Quantitiative CMR may independently predict adverse outcome
A retrospective analysis of consecutive patients with prior CABG referred for adenosine stress perfusion cardiac magnetic resonance (CMR). Perfusion mapping was performed in-line with automated quantification of myocardial blood flow (MBF). The primary outcome was a composite of all-cause mortality and major adverse cardiovascular events defined as nonfatal myocardial infarction and unplanned revascularization.

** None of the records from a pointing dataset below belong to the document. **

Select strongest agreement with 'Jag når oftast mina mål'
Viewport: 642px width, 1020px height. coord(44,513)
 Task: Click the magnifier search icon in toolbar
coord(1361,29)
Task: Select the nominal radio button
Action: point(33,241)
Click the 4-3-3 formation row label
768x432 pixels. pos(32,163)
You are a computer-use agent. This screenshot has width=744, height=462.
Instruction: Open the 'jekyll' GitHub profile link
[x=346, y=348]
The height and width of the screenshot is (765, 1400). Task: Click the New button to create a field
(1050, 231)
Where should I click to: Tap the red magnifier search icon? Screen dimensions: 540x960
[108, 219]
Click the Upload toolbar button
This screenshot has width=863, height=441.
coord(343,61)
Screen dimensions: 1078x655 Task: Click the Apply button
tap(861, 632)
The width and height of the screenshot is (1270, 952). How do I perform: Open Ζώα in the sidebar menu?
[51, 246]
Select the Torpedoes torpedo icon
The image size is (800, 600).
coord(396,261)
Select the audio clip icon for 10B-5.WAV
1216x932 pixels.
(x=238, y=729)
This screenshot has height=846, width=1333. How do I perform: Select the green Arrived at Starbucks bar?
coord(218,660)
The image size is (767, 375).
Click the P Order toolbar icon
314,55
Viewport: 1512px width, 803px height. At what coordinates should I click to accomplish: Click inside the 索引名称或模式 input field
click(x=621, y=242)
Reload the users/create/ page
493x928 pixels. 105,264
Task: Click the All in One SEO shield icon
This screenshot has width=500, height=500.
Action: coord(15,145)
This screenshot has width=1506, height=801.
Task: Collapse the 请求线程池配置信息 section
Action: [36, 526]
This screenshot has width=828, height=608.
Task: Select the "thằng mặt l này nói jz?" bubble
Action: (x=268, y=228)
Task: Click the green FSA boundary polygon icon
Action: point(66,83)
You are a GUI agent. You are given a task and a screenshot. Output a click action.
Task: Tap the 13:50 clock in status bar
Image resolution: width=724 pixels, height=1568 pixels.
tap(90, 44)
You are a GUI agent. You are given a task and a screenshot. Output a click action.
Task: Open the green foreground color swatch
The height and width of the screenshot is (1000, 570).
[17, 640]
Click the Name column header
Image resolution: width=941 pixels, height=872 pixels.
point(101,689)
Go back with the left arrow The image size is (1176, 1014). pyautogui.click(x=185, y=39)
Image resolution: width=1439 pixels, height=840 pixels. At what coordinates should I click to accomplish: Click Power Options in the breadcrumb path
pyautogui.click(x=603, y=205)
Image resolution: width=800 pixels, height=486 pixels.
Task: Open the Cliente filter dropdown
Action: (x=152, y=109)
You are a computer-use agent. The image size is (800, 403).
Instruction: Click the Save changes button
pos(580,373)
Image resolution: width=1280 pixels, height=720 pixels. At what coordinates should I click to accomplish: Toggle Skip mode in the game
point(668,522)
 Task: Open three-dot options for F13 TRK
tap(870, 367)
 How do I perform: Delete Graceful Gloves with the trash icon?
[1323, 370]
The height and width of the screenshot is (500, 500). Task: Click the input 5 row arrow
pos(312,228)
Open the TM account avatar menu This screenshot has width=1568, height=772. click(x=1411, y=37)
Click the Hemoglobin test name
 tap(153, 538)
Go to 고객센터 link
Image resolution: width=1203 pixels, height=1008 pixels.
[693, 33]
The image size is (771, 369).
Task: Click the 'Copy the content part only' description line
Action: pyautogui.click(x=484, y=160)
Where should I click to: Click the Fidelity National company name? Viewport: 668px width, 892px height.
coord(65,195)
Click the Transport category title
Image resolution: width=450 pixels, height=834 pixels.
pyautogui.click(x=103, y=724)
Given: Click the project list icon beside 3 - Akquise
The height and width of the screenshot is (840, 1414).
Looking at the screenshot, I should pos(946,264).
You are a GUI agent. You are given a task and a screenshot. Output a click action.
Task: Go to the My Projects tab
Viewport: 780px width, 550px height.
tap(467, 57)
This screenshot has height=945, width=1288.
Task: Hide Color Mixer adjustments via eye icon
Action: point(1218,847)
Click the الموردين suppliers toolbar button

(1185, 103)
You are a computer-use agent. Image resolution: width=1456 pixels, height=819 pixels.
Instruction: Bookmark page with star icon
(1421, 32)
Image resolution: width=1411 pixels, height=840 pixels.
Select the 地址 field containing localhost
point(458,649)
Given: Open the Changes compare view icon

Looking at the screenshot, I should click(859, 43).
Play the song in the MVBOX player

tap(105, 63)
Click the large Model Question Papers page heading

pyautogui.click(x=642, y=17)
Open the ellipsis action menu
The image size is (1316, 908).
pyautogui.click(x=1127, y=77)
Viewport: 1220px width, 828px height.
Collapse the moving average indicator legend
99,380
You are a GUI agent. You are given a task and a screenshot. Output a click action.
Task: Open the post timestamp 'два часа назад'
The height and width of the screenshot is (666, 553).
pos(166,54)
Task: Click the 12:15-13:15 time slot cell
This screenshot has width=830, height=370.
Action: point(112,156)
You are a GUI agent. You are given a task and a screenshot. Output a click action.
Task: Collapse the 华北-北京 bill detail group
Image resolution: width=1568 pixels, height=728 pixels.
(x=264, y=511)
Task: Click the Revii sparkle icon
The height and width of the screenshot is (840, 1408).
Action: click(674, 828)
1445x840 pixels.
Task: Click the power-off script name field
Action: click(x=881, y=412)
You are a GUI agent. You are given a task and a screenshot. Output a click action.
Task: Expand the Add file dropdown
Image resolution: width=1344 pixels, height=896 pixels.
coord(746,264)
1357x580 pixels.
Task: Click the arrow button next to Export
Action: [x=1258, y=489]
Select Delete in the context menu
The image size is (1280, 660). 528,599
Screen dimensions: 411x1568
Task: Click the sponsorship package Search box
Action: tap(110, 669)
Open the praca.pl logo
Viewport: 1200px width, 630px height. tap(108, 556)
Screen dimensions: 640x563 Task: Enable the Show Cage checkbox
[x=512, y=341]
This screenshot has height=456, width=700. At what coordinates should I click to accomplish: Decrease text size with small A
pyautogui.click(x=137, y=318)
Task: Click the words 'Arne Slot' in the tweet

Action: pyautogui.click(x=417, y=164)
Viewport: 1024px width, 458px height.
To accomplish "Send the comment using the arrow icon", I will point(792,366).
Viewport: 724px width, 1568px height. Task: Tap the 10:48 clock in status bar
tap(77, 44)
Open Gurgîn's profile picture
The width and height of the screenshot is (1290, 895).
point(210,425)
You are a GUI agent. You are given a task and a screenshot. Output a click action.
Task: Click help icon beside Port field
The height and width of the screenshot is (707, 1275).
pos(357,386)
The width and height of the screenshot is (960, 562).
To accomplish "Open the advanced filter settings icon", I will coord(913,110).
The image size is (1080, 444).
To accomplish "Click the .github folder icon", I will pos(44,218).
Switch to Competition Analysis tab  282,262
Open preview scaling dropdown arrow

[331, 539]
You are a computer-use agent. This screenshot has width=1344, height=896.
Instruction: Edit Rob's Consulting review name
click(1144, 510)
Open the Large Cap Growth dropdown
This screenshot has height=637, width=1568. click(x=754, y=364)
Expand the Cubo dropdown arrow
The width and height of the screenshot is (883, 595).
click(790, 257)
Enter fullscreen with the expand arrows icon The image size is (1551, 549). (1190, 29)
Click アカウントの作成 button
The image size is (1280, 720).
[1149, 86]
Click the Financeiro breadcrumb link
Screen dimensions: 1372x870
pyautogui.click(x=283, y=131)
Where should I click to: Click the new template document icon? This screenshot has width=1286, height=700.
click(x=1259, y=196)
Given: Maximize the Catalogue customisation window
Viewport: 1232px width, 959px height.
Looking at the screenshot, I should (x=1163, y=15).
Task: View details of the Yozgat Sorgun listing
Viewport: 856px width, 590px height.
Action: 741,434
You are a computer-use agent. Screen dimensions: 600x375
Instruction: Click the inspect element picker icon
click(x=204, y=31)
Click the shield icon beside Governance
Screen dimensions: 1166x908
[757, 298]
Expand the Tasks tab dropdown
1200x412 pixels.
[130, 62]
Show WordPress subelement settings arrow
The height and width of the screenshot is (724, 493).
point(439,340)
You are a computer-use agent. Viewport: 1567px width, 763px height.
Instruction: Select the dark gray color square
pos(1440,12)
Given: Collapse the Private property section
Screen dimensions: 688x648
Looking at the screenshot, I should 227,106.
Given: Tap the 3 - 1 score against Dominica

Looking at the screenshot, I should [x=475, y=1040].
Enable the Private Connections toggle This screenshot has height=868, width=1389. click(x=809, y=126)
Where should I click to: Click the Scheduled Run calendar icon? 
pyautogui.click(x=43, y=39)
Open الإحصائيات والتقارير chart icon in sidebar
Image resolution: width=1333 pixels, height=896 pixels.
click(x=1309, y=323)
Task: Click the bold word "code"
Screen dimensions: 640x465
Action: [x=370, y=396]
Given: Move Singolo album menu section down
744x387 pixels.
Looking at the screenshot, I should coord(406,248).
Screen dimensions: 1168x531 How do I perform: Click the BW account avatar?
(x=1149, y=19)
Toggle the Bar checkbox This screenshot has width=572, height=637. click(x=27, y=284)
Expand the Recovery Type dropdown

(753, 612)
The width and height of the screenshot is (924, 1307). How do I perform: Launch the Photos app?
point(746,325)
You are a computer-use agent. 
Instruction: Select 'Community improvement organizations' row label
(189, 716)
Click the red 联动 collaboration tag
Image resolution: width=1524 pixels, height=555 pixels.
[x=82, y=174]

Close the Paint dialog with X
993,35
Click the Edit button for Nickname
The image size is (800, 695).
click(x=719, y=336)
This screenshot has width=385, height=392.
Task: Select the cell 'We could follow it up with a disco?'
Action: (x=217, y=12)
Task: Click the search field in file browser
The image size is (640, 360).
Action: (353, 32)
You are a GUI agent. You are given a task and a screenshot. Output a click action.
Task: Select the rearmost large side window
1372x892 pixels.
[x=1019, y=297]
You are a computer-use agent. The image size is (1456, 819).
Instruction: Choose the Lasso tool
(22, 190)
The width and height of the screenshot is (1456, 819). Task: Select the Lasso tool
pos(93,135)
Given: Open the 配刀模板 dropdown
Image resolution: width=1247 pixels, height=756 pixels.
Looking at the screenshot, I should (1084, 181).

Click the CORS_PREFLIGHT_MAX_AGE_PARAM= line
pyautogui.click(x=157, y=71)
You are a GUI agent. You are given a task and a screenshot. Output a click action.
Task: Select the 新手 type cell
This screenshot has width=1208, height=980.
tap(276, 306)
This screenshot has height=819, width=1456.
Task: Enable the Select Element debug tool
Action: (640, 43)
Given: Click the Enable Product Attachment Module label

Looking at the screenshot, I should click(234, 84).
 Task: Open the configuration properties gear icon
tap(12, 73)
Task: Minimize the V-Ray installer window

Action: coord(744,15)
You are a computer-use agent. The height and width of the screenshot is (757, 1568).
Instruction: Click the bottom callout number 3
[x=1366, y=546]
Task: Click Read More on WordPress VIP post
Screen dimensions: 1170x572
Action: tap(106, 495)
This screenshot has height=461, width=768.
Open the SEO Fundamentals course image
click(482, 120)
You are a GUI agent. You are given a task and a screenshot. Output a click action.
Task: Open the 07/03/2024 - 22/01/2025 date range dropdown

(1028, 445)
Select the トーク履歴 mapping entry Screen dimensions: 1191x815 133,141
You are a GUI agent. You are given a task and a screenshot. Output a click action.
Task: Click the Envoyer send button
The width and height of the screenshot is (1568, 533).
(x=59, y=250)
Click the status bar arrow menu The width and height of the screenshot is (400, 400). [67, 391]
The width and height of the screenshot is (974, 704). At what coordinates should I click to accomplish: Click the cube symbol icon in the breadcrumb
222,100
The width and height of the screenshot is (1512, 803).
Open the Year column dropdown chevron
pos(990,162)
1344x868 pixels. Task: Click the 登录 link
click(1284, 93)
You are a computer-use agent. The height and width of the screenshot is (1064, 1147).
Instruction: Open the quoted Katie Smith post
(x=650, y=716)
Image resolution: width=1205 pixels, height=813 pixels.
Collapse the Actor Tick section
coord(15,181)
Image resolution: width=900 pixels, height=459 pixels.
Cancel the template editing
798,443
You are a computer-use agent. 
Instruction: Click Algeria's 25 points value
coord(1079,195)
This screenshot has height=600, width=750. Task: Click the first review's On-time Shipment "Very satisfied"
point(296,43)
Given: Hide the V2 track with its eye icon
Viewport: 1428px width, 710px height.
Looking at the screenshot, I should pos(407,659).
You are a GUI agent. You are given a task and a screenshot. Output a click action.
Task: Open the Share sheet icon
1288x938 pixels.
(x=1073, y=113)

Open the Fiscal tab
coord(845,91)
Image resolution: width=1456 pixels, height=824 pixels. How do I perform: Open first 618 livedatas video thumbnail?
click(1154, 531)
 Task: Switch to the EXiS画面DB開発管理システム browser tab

A total of 341 patients (median age 67 years, 86% male) were included. Over a median follow-up of 638 days (IQR: 367-976 days), 81 patients (24%) reached the primary outcome. Both stress MBF and myocardial perfusion reserve (MPR) independently predicted outcomes after adjusting for known prognostic factors (regional ischemia, infarction). The adjusted hazard ratio (HR) for 1 mL/g/min of decrease in stress MBF was 2.56 (95% CI: 1.45-4.35) and for 1 unit of decrease in MPR was 1.61 (95% CI: 1.08-2.38).

Global stress MBF and MPR derived from perfusion CMR independently predict adverse outcomes in patients with previous CABG. This effect is independent from the presence of regional ischemia on visual assessment and the extent of previous infarction.